RFR(s): 8204166: TLH: Semaphore may not be destroy until signal have returned.

Mon Jun 18 13:07:28 UTC 2018

Hi all,

After some internal discussions I changed the patch to:
http://rehn-ws.se.oracle.com/cr_mirror/8204166/v2/

Which handles thread off javathreads list better.

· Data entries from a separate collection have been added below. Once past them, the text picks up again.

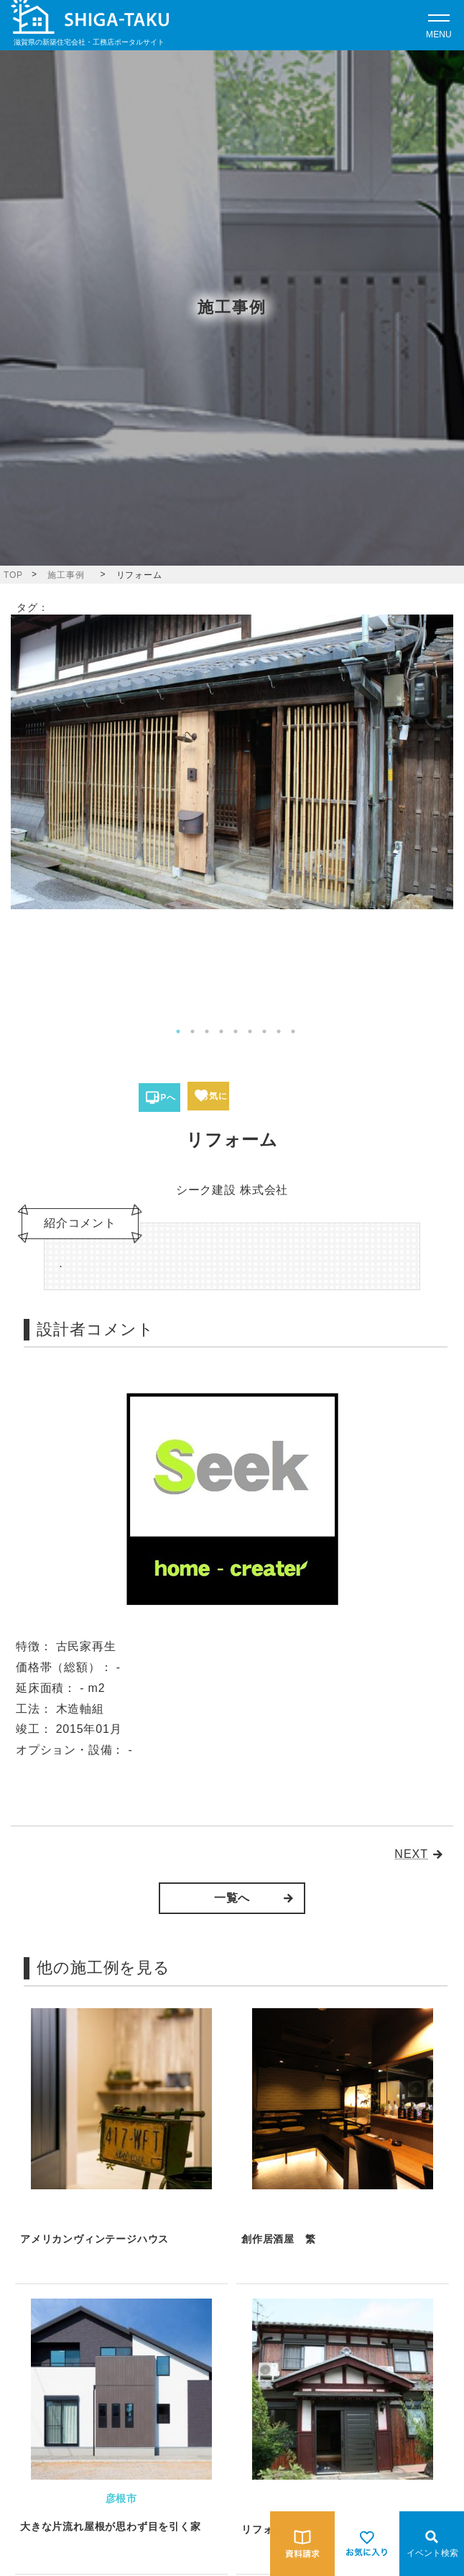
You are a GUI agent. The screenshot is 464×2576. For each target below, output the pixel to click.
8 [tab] (279, 1031)
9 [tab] (293, 1031)
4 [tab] (221, 1031)
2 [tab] (192, 1031)
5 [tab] (235, 1031)
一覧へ (232, 1898)
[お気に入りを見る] (367, 2543)
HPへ (165, 1097)
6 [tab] (250, 1031)
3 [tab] (207, 1031)
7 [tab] (264, 1031)
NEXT (411, 1854)
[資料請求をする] (302, 2543)
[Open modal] (439, 25)
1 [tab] (178, 1031)
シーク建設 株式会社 (232, 1190)
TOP (13, 575)
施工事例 (65, 575)
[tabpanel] (232, 762)
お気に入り (213, 1100)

Passes handshake testing and ZGC testing seems okay.

Thanks, Robbin

On 06/14/2018 12:11 PM, Robbin Ehn wrote:
> Hi all, please review.
> 
> Bug: https://bugs.openjdk.java.net/browse/JDK-8204166
> Webrev: http://cr.openjdk.java.net/~rehn/8204166/v1/webrev/
> 
> The root cause of this failure is a bug in the posix semaphores: 
> https://sourceware.org/bugzilla/show_bug.cgi?id=12674
> 
> Thread a:
> sem_post(my_sem);
> 
> Thread b:
> sem_wait(my_sem);
> sem_destroy(my_sem);
> 
> Thread b is waiting on my_sem (count 0), Thread a posts (count 0->1).
> If Thread b start executing directly after the increment in post but before
> Thread a leaves the call to post and manage to destroy the semaphore. Thread a
> _can_ get EINVAL from sem_post! This is fixed in newer glibc(2.21).
> 
> Note that mutexes have had same issue on some platforms:
> https://sourceware.org/bugzilla/show_bug.cgi?id=13690
> Fixed in 2.23.
> 
> Since we only have one handshake operation running at anytime (safepoints and 
> handshakes are also mutual exclusive, both run on VM Thread) we can actually 
> always use the same semaphore. This patch changes the _done semaphore to be 
> static instead, thus avoiding the post<->destroy race.
> 
> Patch also contains some small changes which remove of dead code, remove 
> unneeded state, handling of cases which we can't easily say will never happen 
> and some additional error checks.
> 
> Handshakes test passes, but they don't trigger the original issue, so more 
> interesting is that this issue do not happen when running ZGC which utilize 
> handshakes with the static semaphore.
> 
> Thanks, Robbin